··· DATA RECORDS

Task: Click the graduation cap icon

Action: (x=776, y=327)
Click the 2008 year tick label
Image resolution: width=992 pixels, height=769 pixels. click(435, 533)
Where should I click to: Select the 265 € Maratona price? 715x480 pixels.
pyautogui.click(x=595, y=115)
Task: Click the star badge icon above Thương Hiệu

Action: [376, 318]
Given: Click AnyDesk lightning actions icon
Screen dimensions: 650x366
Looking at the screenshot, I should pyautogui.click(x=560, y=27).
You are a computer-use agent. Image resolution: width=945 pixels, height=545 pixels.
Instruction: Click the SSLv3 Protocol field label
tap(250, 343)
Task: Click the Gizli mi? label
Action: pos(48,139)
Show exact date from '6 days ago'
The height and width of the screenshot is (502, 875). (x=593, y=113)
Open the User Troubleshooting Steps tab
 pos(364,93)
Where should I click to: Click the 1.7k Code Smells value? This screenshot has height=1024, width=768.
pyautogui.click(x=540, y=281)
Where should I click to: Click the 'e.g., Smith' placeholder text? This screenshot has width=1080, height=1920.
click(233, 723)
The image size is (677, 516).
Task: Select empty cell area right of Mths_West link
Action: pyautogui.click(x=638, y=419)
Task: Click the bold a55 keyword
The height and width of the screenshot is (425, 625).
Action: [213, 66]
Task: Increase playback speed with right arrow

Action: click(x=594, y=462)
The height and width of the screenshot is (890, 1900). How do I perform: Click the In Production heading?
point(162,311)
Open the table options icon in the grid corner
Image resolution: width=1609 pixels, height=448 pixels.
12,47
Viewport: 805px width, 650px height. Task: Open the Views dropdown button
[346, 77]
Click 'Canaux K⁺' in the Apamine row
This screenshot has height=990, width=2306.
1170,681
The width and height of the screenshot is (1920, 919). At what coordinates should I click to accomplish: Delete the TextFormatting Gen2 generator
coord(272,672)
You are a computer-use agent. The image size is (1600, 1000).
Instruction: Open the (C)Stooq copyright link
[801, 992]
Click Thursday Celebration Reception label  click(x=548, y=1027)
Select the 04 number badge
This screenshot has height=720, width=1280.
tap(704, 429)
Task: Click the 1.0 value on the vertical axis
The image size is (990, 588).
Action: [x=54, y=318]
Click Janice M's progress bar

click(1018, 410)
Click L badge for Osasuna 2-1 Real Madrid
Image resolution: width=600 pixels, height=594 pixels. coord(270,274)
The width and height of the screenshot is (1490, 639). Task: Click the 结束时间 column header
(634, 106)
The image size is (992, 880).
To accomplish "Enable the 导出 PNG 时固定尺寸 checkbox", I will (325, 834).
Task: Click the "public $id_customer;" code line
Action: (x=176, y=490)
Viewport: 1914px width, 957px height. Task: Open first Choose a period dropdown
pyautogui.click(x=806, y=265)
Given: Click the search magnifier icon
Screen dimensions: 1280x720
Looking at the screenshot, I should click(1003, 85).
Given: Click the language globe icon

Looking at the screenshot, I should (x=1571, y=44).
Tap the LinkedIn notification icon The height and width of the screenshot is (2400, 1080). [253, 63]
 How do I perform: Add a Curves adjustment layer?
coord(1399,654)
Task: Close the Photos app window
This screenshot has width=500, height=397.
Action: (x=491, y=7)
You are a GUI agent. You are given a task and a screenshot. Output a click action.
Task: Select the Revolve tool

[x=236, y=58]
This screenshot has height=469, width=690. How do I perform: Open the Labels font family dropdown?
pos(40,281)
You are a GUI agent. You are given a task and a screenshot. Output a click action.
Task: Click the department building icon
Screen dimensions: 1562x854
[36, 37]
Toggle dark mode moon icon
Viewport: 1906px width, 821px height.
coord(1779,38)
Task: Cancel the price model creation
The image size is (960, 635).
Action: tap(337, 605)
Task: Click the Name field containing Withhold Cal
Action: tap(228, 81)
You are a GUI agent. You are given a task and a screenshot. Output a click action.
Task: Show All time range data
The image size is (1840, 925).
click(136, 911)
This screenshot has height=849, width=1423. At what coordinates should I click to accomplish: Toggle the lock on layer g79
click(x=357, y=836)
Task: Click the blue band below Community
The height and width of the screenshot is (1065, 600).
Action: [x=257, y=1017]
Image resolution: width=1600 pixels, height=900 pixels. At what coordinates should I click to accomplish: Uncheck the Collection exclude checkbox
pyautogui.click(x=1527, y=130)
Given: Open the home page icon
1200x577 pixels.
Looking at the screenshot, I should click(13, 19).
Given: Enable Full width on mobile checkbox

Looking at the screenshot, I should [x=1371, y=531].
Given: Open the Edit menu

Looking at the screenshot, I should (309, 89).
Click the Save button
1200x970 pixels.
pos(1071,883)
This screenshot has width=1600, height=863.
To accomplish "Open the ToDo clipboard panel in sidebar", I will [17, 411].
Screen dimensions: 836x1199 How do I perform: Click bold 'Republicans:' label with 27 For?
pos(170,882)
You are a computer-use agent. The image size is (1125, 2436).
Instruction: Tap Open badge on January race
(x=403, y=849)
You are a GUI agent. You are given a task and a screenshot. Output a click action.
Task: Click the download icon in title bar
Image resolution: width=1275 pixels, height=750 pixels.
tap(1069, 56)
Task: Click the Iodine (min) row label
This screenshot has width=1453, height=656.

······

## PROBLEM TO SOLVE
Repeat each entry exactly.

## ANSWER TO THE PROBLEM
Task: Click the graduation cap icon

Action: (x=776, y=327)
Click the 2008 year tick label
Image resolution: width=992 pixels, height=769 pixels. click(435, 533)
Where should I click to: Select the 265 € Maratona price? 715x480 pixels.
pyautogui.click(x=595, y=115)
Task: Click the star badge icon above Thương Hiệu

Action: [376, 318]
Given: Click AnyDesk lightning actions icon
Screen dimensions: 650x366
Looking at the screenshot, I should pyautogui.click(x=560, y=27).
You are a computer-use agent. Image resolution: width=945 pixels, height=545 pixels.
Instruction: Click the SSLv3 Protocol field label
tap(250, 343)
Task: Click the Gizli mi? label
Action: pos(48,139)
Show exact date from '6 days ago'
The height and width of the screenshot is (502, 875). (x=593, y=113)
Open the User Troubleshooting Steps tab
 pos(364,93)
Where should I click to: Click the 1.7k Code Smells value? This screenshot has height=1024, width=768.
pyautogui.click(x=540, y=281)
Where should I click to: Click the 'e.g., Smith' placeholder text? This screenshot has width=1080, height=1920.
click(233, 723)
The image size is (677, 516).
Task: Select empty cell area right of Mths_West link
Action: pyautogui.click(x=638, y=419)
Task: Click the bold a55 keyword
The height and width of the screenshot is (425, 625).
Action: [213, 66]
Task: Increase playback speed with right arrow

Action: click(x=594, y=462)
The height and width of the screenshot is (890, 1900). How do I perform: Click the In Production heading?
point(162,311)
Open the table options icon in the grid corner
Image resolution: width=1609 pixels, height=448 pixels.
12,47
Viewport: 805px width, 650px height. Task: Open the Views dropdown button
[346, 77]
Click 'Canaux K⁺' in the Apamine row
This screenshot has height=990, width=2306.
1170,681
The width and height of the screenshot is (1920, 919). At what coordinates should I click to accomplish: Delete the TextFormatting Gen2 generator
coord(272,672)
You are a computer-use agent. The image size is (1600, 1000).
Instruction: Open the (C)Stooq copyright link
[801, 992]
Click Thursday Celebration Reception label  click(x=548, y=1027)
Select the 04 number badge
This screenshot has height=720, width=1280.
tap(704, 429)
Task: Click the 1.0 value on the vertical axis
The image size is (990, 588).
Action: [x=54, y=318]
Click Janice M's progress bar

click(1018, 410)
Click L badge for Osasuna 2-1 Real Madrid
Image resolution: width=600 pixels, height=594 pixels. coord(270,274)
The width and height of the screenshot is (1490, 639). Task: Click the 结束时间 column header
(634, 106)
The image size is (992, 880).
To accomplish "Enable the 导出 PNG 时固定尺寸 checkbox", I will (325, 834).
Task: Click the "public $id_customer;" code line
Action: (x=176, y=490)
Viewport: 1914px width, 957px height. Task: Open first Choose a period dropdown
pyautogui.click(x=806, y=265)
Given: Click the search magnifier icon
Screen dimensions: 1280x720
Looking at the screenshot, I should click(1003, 85).
Given: Click the language globe icon

Looking at the screenshot, I should (x=1571, y=44).
Tap the LinkedIn notification icon The height and width of the screenshot is (2400, 1080). [253, 63]
 How do I perform: Add a Curves adjustment layer?
coord(1399,654)
Task: Close the Photos app window
This screenshot has width=500, height=397.
Action: (x=491, y=7)
You are a GUI agent. You are given a task and a screenshot. Output a click action.
Task: Select the Revolve tool

[x=236, y=58]
This screenshot has height=469, width=690. How do I perform: Open the Labels font family dropdown?
pos(40,281)
You are a GUI agent. You are given a task and a screenshot. Output a click action.
Task: Click the department building icon
Screen dimensions: 1562x854
[36, 37]
Toggle dark mode moon icon
Viewport: 1906px width, 821px height.
coord(1779,38)
Task: Cancel the price model creation
The image size is (960, 635).
Action: tap(337, 605)
Task: Click the Name field containing Withhold Cal
Action: tap(228, 81)
You are a GUI agent. You are given a task and a screenshot. Output a click action.
Task: Show All time range data
The image size is (1840, 925).
click(136, 911)
This screenshot has height=849, width=1423. At what coordinates should I click to accomplish: Toggle the lock on layer g79
click(x=357, y=836)
Task: Click the blue band below Community
The height and width of the screenshot is (1065, 600).
Action: [x=257, y=1017]
Image resolution: width=1600 pixels, height=900 pixels. At what coordinates should I click to accomplish: Uncheck the Collection exclude checkbox
pyautogui.click(x=1527, y=130)
Given: Open the home page icon
1200x577 pixels.
Looking at the screenshot, I should click(13, 19).
Given: Enable Full width on mobile checkbox

Looking at the screenshot, I should [x=1371, y=531].
Given: Open the Edit menu

Looking at the screenshot, I should (309, 89).
Click the Save button
1200x970 pixels.
pos(1071,883)
This screenshot has width=1600, height=863.
To accomplish "Open the ToDo clipboard panel in sidebar", I will [17, 411].
Screen dimensions: 836x1199 How do I perform: Click bold 'Republicans:' label with 27 For?
pos(170,882)
You are a computer-use agent. The image size is (1125, 2436).
Instruction: Tap Open badge on January race
(x=403, y=849)
You are a GUI agent. You are given a task and a screenshot. Output a click action.
Task: Click the download icon in title bar
Image resolution: width=1275 pixels, height=750 pixels.
tap(1069, 56)
Task: Click the Iodine (min) row label
This screenshot has width=1453, height=656.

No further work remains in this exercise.